Por isso, pra mim, se essa foi uma tentativa de defender o legado literário de Drummond, que segue incontestável e admirado até pelos estudantes jovenzinhos atuais, que em geral entendem a proporção da coisa e também têm bem resolvida essa questão de “separar a obra do artista”, nem pra isso serviu muito. Defender o mérito de Drummond como poeta não significa coloca-lo numa posição de santidade inatacável ou tentar admirá-lo de um “não-lugar”, uma espécie de outra dimensão em que a criação artística nada tem a ver com o contexto histórico, social, econômico, de uma época.
Se foi uma tentativa de defender os professores que só estão tentando levar conhecimento pra esses jovens de hoje em dia que não sabem de nada, para serem atacados, também acho que errou bem o alvo. Como sabemos, quem coloca os professores como alvo é a extrema-direita. E os professores que eu estou tendo na Letras todos parecem estar entendendo que é preciso falar sobre todas essas questões pois é uma demanda dos alunos, mas estão conseguindo levar bem, felizmente evitando cair nesse narcisismo de achar que “na minha época é que era bom” e ouvindo de forma generosa os alunos.
E se foi uma crítica à geração atual, acho que tem muita coisa que pode-se criticar sim, mas pra isso, é preciso minimamente conhecer quem é essa garotada no mundo real, as pressões econômicas e sociais, o contexto político, e porque questões como racismo, misoginia, homofobia, capacitismo, decolonialismo, parecem ter tomado tanta relevância e porque a reivindicação de direitos para parcelas da população que até hoje teve direitos negados é vista como uma ameaça por quem sempre teve todos esses direitos “dados de barato”, mas só pra eles, e agora imaginam que, se o jogo virou, fatalmente passarão a ser perseguidos e discriminados.
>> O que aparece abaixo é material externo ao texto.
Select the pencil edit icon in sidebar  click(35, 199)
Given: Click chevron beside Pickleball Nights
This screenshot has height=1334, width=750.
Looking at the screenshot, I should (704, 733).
A geração Z que tá chegando agora nas universidades – embora todo esse lance de Millenial, Geração X, Geração Z também seja algo muito mais do contexto americano que a gente importa sem pensar muito – é a geração que vai enfrentar o fim do trabalho com o avanço da AI e automação, mais mudanças climáticas, mais uma situação de estagnação econômica e avanço da desigualdade que parece irreversível, mais a ameaça também permanente da extrema-direita e do nazifascismo, e tá querendo só ser jovem e viver e questionar e amar e curtir literatura e também entender o contexto social em que ela é produzida. Claro que, como qualquer jovem de qualquer época, vão ter ideias equivocadas, falar besteira – e pela minha experiência vejo que a minha geração era bem pior nesses quesitos.
O mais legal de estar fazendo uma segunda faculdade com 40 anos é ver em como muita coisa evoluiu desde 2002, quando eu entrei pela primeira vez naquele campus. A transformação trazida pelas cotas é gritante, e pra muito melhor. A organização das mulheres, que eu vi começando lá atrás e, como jovem besta que era, via com certo desdém, deu muitos frutos e melhoraram muito a experiência de estar na universidade para elas. A evolução na questão das identidades de gênero e sexuais também é gritante, e não nego que às vezes tomo uns sustos, só depois pra pensar “olha como eu ainda sou meio besta por achar isso estranho”.
Enfim, só digo que A BASE VEM FORTE, a geração Z parece ter uma ligação forte com a X, outra que cresceu com estagnação econômica e NO FUTURE, e reagiu produzindo coisa legal na contracorrente. Eu acredito é na rapaziada.